START Provided entries

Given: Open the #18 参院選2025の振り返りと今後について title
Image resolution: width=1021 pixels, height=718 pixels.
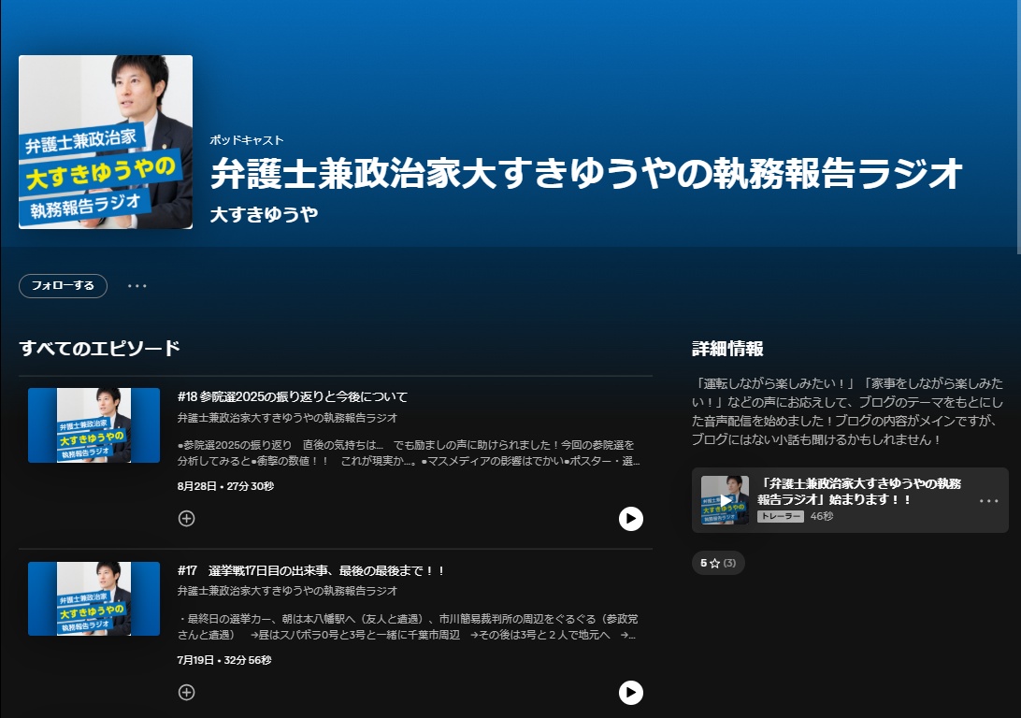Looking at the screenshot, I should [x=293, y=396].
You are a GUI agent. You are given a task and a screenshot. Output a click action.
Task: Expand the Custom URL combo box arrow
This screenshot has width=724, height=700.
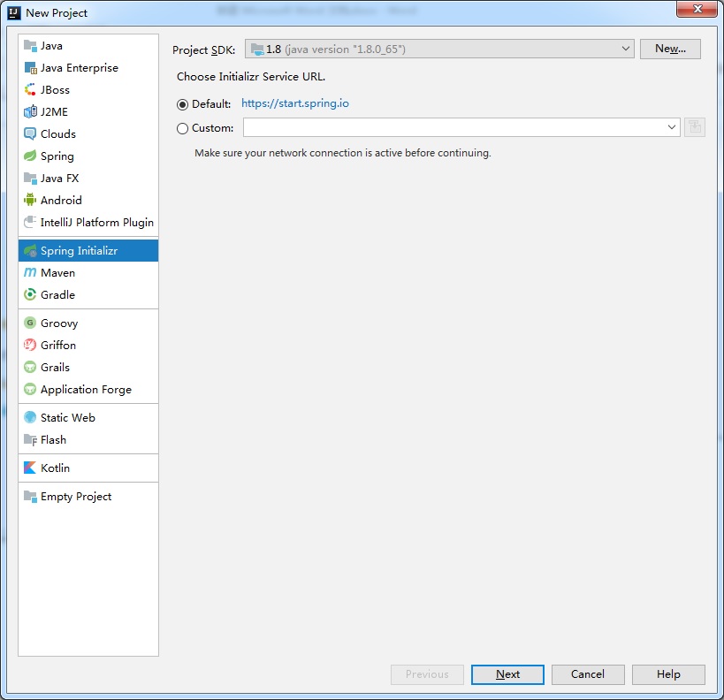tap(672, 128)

END Provided entries
START Provided entries

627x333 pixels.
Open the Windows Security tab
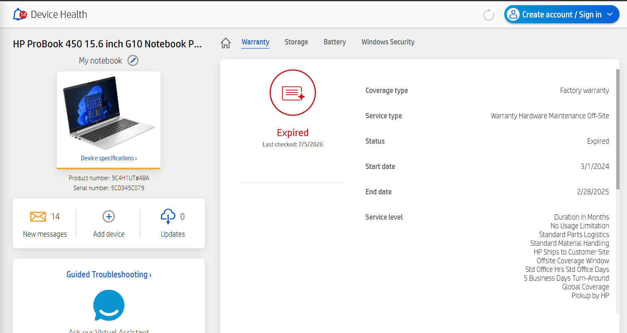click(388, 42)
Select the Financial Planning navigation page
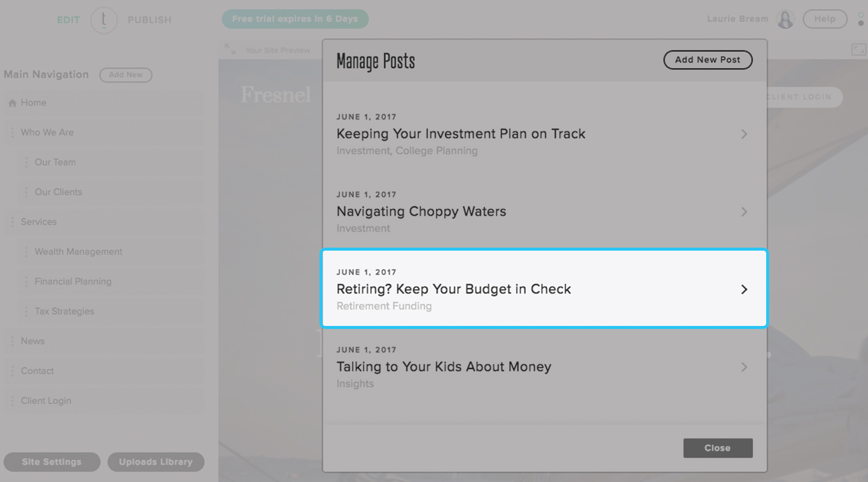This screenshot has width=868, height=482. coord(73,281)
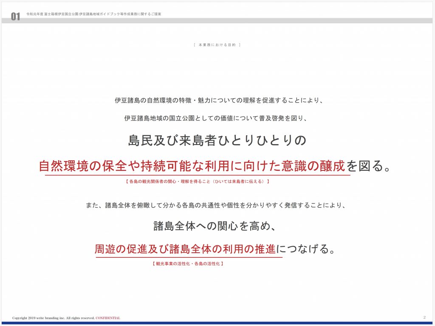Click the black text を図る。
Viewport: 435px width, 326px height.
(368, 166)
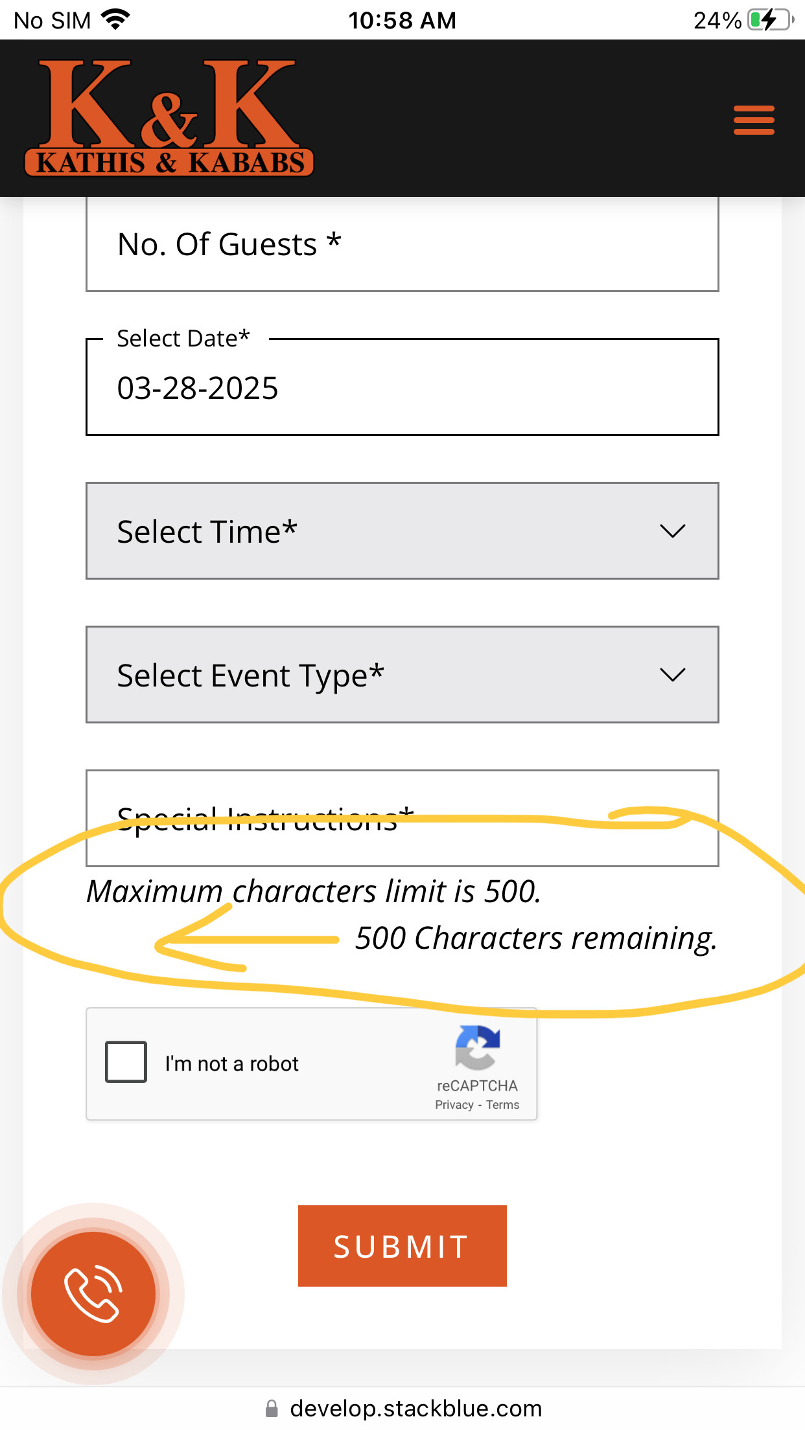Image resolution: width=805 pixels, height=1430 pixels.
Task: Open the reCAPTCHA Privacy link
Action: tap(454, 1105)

END Provided entries

What you return must match, character for character, the lines above from the one with "Given: Open the #18 参院選2025の振り返りと今後について title" through the one with "Task: Expand the Custom URL combo box arrow", minus any pictures.

Given: Open the #18 参院選2025の振り返りと今後について title
Image resolution: width=1021 pixels, height=718 pixels.
Looking at the screenshot, I should [x=293, y=396].
You are a GUI agent. You are given a task and a screenshot. Output a click action.
Task: Expand the Custom URL combo box arrow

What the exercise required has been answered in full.